EXTRACT TO READ:
-- Opening Marker --

AS CLERGY, it can be tempting to respond negatively to wedding couples. I’m not denying that some have unreasonable demands, or misunderstand the kind of space a church is. Our buildings, while beautiful, are more than a pretty backdrop to a party, but it’s not the fault of a non-churchgoing couple if they don’t understand this at the outset.
When explaining what can and can’t happen in a church wedding, we are more than upholders of rules and regulations. I wonder if a contributing factor to the continuing decline in church weddings — they have dropped by one third in the past decade — is the mistaken belief that we offer only a one-size-fits-all approach. Couples are surprised when they discover that they are not limited to organ music, for example.
We have opportunities to introduce our church as a building that holds hopes and dreams as well grief and despair, and as a place where all are welcome and where God can be found by those who look.
A church can be a place of celebration as well as solemnity — and host the party as well as the vows. Canon Leah Vasey-Saunders, Precentor of Wakefield Cathedral, describes how the team persuaded one couple who wanted to book their reception in the nave to have the whole service in the cathedral. “We could offer a really bespoke wedding, at a reasonable cost. We see so much potential here to adapt to each couple’s budget and context, and really change people’s perspective on what church is for.”
A church in the diocese of Chester has offered an all-inclusive wedding package for £1000 in a attempt to help those who would struggle with the cost elsewhere.
MORE generally, we might be the only place accepting and loving couples for who they really are, helping to heal their hurt from failed relationships (although not all churches welcome the marriage of a divorced person, which is a whole other topic to consider).

-- Closing Marker --

WHAT THE TASK ASKS: According to the text about church weddings, by how much have church weddings dropped in the past decade?

INFORMATION SHOWN:
-- Opening Marker --

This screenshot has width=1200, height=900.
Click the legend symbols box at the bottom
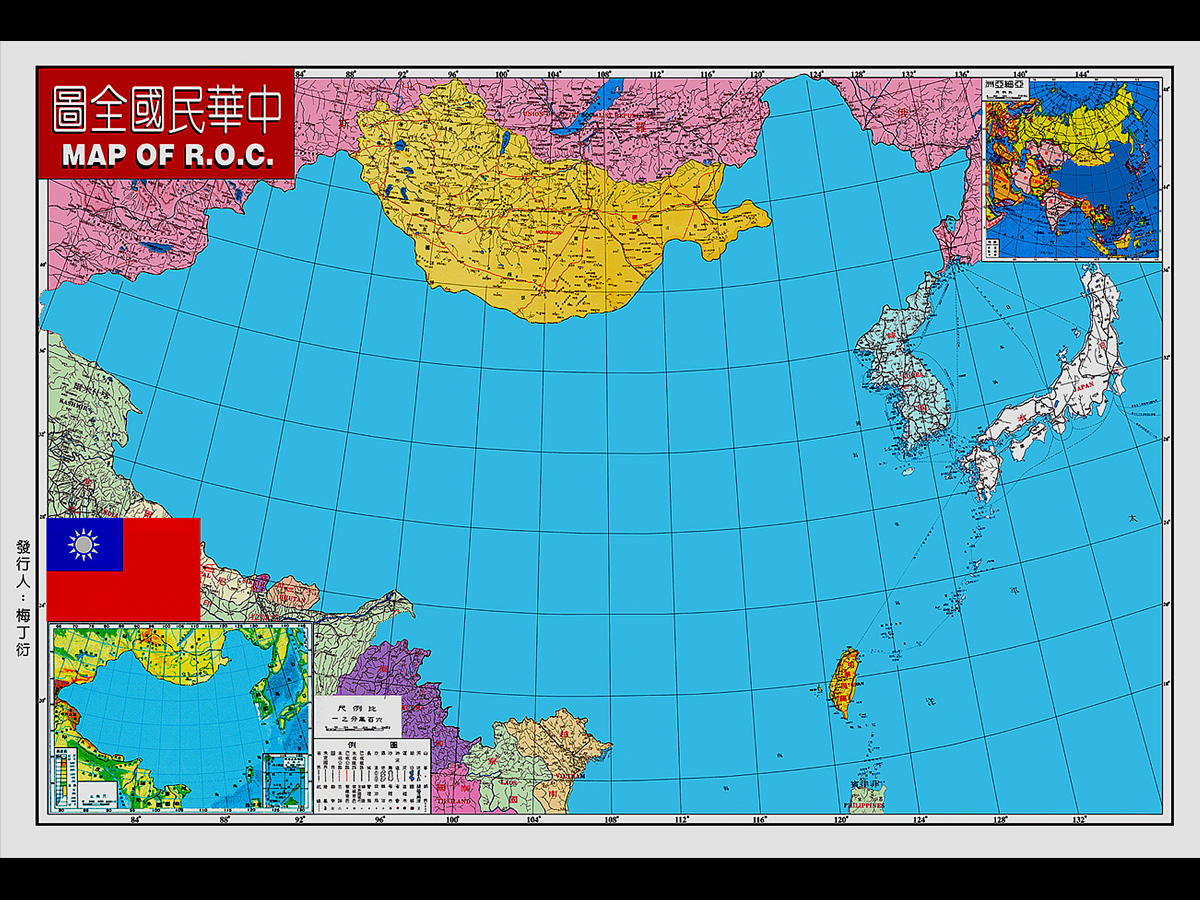pyautogui.click(x=372, y=775)
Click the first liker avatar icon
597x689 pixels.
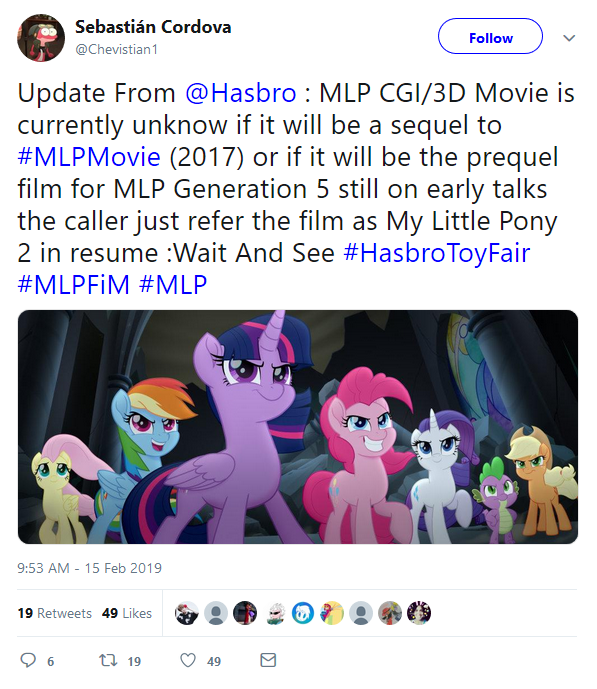pos(187,613)
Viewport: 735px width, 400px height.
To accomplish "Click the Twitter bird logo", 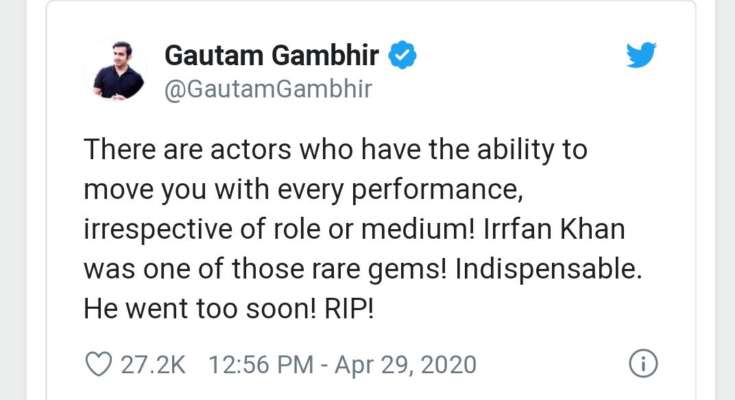I will (641, 55).
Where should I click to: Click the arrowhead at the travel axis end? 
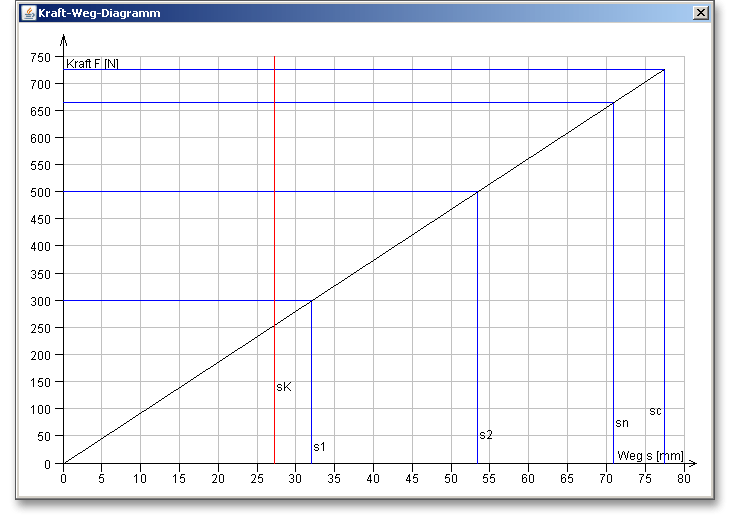tap(692, 464)
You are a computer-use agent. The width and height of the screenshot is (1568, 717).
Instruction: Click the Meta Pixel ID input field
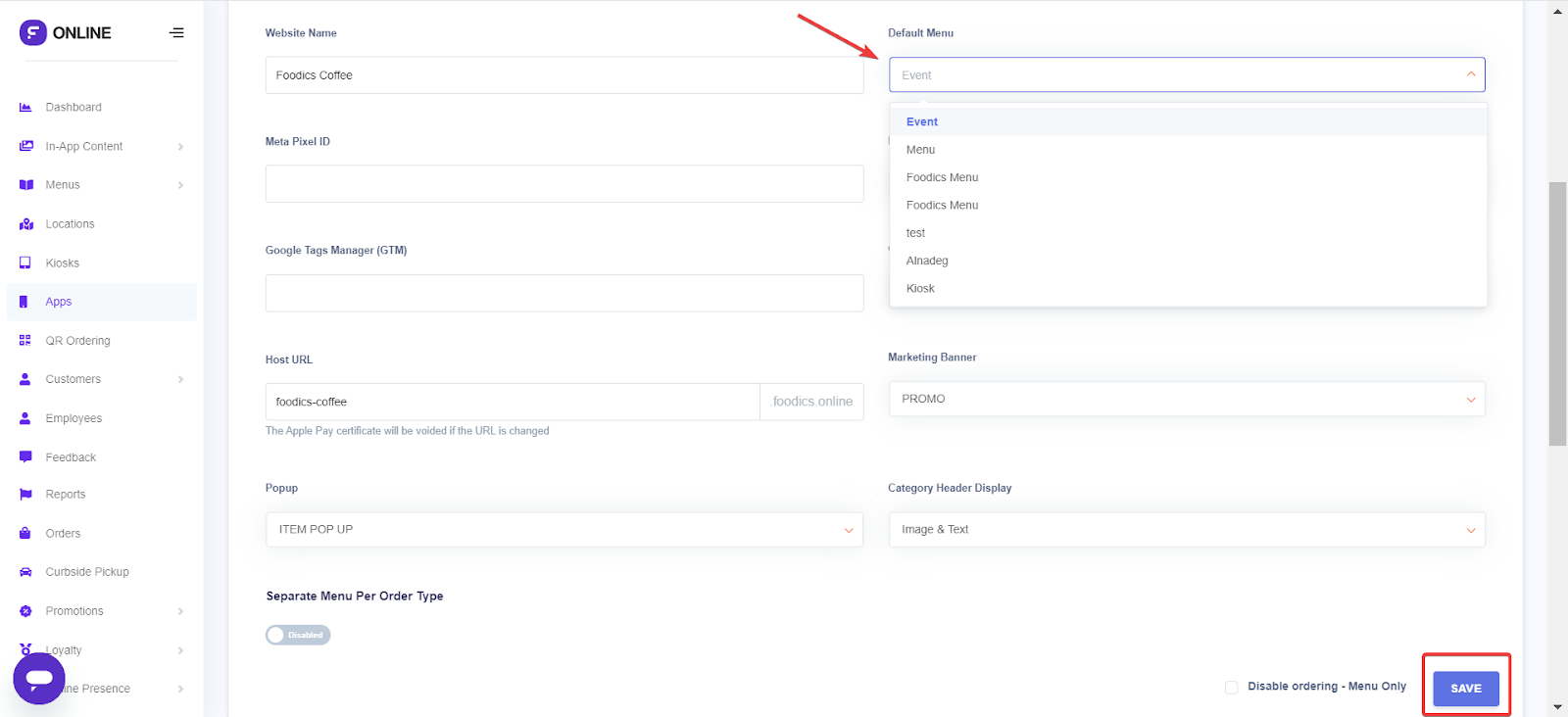[564, 184]
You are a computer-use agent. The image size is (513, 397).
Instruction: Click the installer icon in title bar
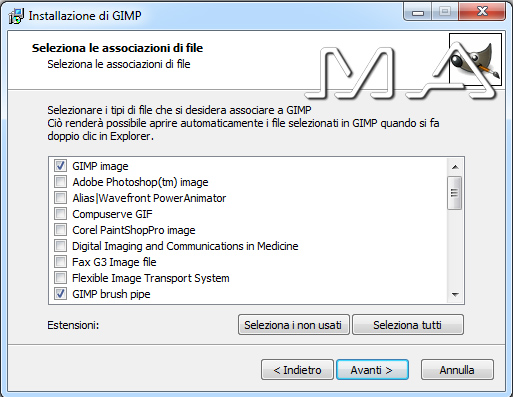(16, 16)
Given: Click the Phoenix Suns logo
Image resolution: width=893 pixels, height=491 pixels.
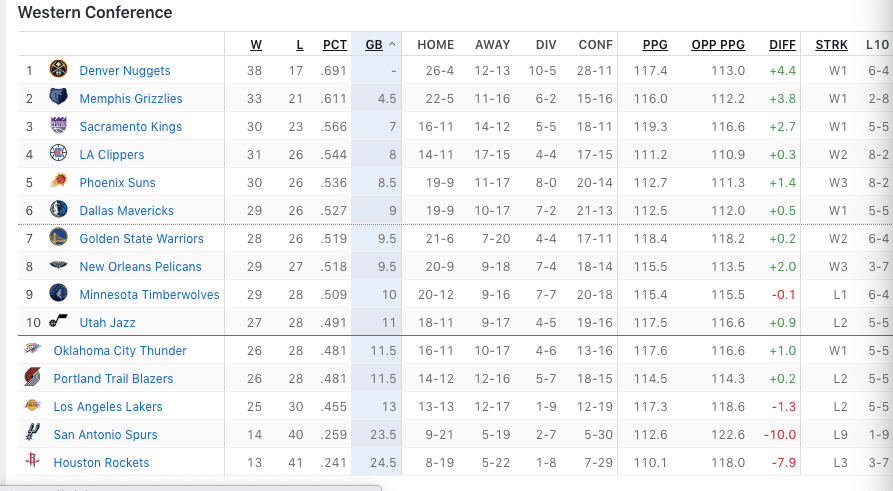Looking at the screenshot, I should click(59, 181).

-- Closing Marker --

WRITTEN RESPONSE: By one third.